Le printemps des corbeaux

Maurice Gouiran

Jigal

  • Conseillé par
    26 octobre 2016

    Maurice Gouiran abandonne son héros récurrent Clovis Narigou pour nous narrer cette histoire d'arnaque et de gangsters sur fond d'élections présidentielle attendue et crainte. Le gros coup de Louka nous amènera également à la guerre 39/45 et à Marseille. On se promènera donc entre ces deux périodes, les actes commis dans l'une ayant des conséquences dans l'autre, mais je n'en dirai rien de plus, pour ne pas déflorer le suspense. Comme toujours, Maurice Gouiran est bien documenté et installe son histoire dans celle du vingtième siècle. Il faut bien se rappeler, qu'en 1981, R. Reagan est président des États-Unis, M. Thatcher, premier ministre anglaise, des libéraux pur jus, durs -M. Thatcher laissera mourir en prison des militants irlandais, le plus emblématique, Boby Sands meurt le 5 mai 1981. En France, Mitterrand est aux portes de l'Élysée, les communistes à celle du gouvernement et les bolcheviks à celles de l'est parisien. Que les plus jeunes d'entre vous ne rient pas, en 1981, certains -les riches, ceux qui avaient du pognon à perdre- pensaient réellement que les Russes allaient entrer dans Paris. D'ailleurs, Reagan et Thatcher ont demandé à Mitterrand de ne pas nommer de ministres communistes...

    L'ambiance est morose donc chez les bourgeois. Personnellement, j'avais 15 ans et je me souviens encore de la tête de certains copains au lendemain de l'élection (ben oui, j'étais à l'école privée et entouré de gens friqués, moi qui venais de la cité HLM). A Marseille, Louka fréquente une jeune femme issue de cette catégorie sociale qu'il exècre et dont il veut profiter. La grande force du polar de Maurice Gouiran est de mêler des personnes réelles avec ses personnages et d'en faire un roman au rythme soutenu. Pas un seul moment de relâchement, de détente, on tremble pour Louka en se demandant s'il sera assez fort pour tenir tête à tous ceux qu'il a contre lui. On sourira à l'occasion, notamment lorsque Louka révèlera son pseudonyme pour monter sa première arnaque.

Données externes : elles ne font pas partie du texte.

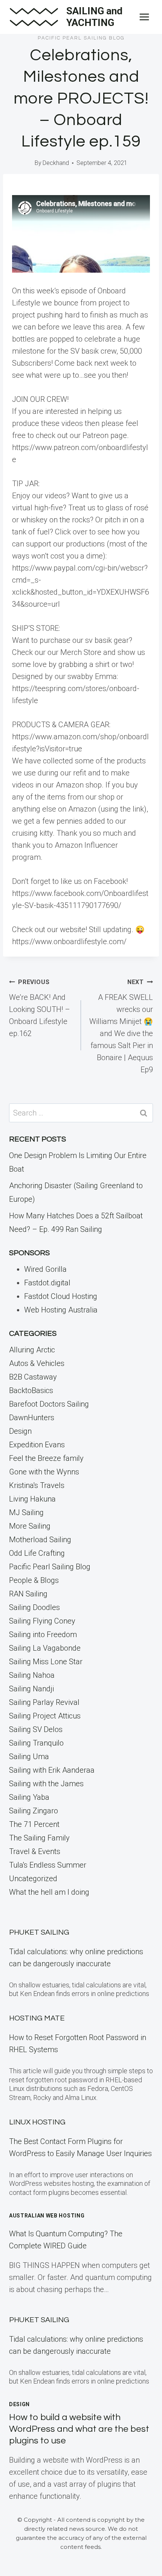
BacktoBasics (31, 1390)
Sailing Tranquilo (36, 1742)
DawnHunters (31, 1417)
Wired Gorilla (45, 1269)
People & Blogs (34, 1580)
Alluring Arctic (32, 1349)
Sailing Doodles (34, 1607)
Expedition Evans (37, 1444)
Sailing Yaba (29, 1797)
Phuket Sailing (39, 1932)
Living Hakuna (32, 1498)
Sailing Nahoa (32, 1675)
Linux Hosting (37, 2122)
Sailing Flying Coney (42, 1620)
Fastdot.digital (47, 1282)
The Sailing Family (39, 1837)
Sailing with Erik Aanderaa (52, 1770)
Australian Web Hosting (46, 2216)
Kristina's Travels (36, 1485)
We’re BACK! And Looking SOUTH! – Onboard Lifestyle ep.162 (39, 1008)
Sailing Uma (29, 1756)
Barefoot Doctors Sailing (49, 1404)
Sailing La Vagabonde (45, 1648)
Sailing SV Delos (36, 1729)
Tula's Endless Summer (47, 1864)
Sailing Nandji (31, 1688)
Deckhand (56, 162)
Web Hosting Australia (61, 1309)
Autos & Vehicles (36, 1363)
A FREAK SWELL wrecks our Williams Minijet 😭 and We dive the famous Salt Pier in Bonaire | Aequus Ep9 (121, 1026)
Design (20, 1431)
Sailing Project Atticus (45, 1715)
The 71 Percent (34, 1824)
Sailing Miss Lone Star (46, 1661)
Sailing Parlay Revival (44, 1702)
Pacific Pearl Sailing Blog (81, 38)
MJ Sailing (26, 1512)
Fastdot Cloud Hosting (60, 1296)
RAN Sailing (28, 1593)
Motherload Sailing (40, 1539)
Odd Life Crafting (37, 1553)
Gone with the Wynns (44, 1471)
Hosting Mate (37, 2018)
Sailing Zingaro (33, 1810)
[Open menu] (144, 16)
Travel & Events (34, 1851)
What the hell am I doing (49, 1892)
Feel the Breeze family (46, 1458)
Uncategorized (33, 1878)
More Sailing (29, 1526)
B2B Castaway (33, 1376)
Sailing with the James (46, 1783)
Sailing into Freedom (43, 1634)
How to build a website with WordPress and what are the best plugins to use (79, 2429)
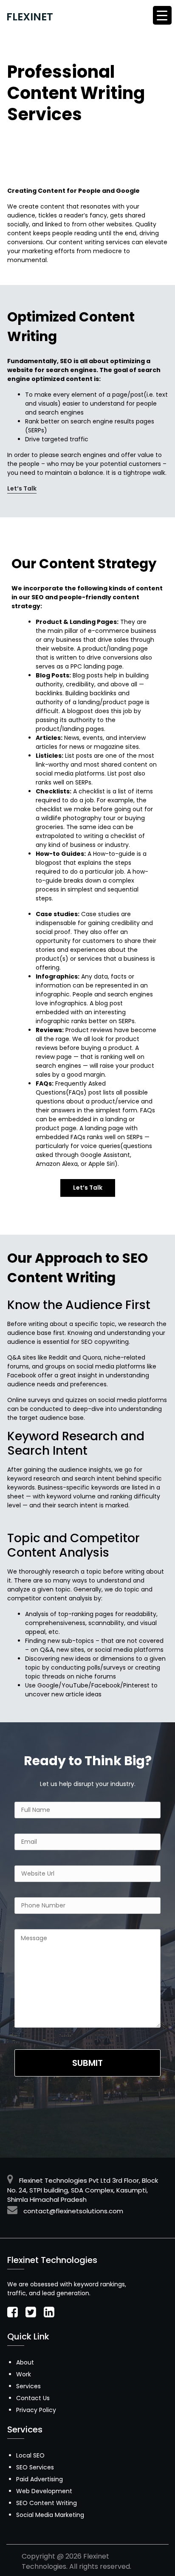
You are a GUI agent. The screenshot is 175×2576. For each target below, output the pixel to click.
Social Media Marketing (50, 2515)
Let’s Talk (22, 488)
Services (28, 2386)
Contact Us (33, 2398)
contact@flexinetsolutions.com (73, 2210)
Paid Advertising (39, 2479)
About (25, 2362)
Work (23, 2374)
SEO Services (35, 2467)
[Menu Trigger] (162, 15)
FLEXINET (29, 16)
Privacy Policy (36, 2410)
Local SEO (30, 2455)
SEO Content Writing (46, 2503)
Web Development (44, 2491)
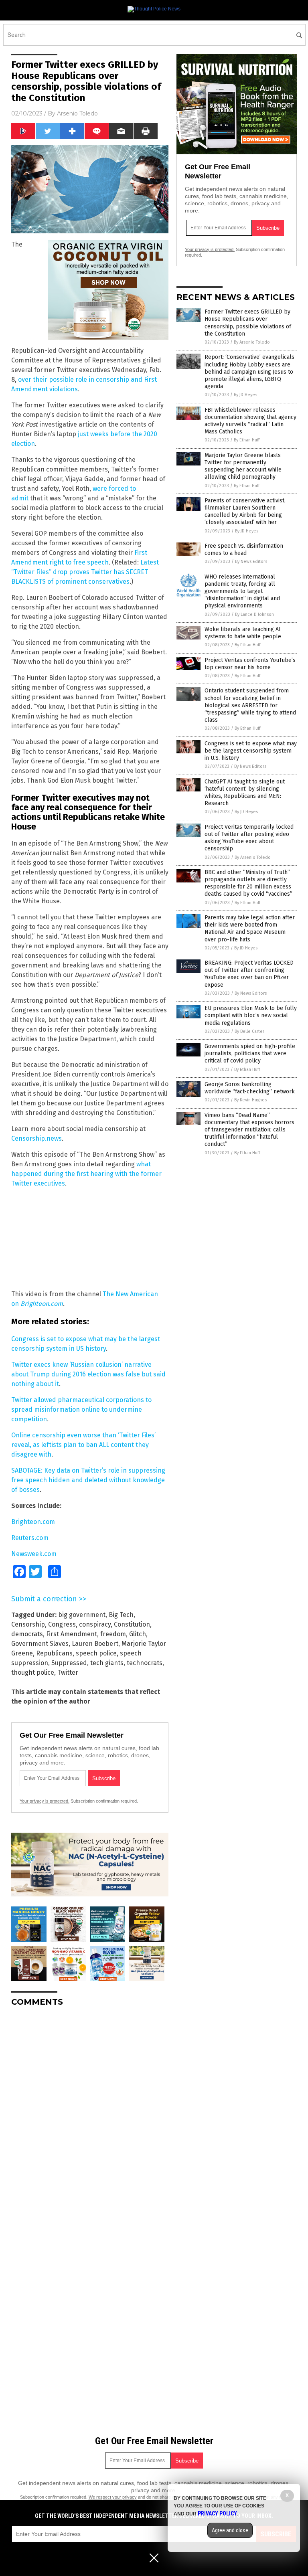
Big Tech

    Maurice Gouiran aime sa ville, Marseille, mais pas au point d'oublier tout ce qui s'y est passé. pas au point de faire l'impasse sur les comportements de ses habitants pendant la guerre, ni sur ceux de la pègre locale acoquinée aux grandes familles et aux politiciens. Il ne dit pas qu'ailleurs ce n'était pas la même chose, mais sans doute à Marseille, tout est exacerbé. En tous les cas, amoureux de Marseille ou pas, il faut lire les romans de Maurice Gouiran, toujours excellents et intelligents qui au pire rappellent l'histoire de notre pays et au mieux nous l'apprennent de la manière la plus agréable qui soit, la lecture de polars.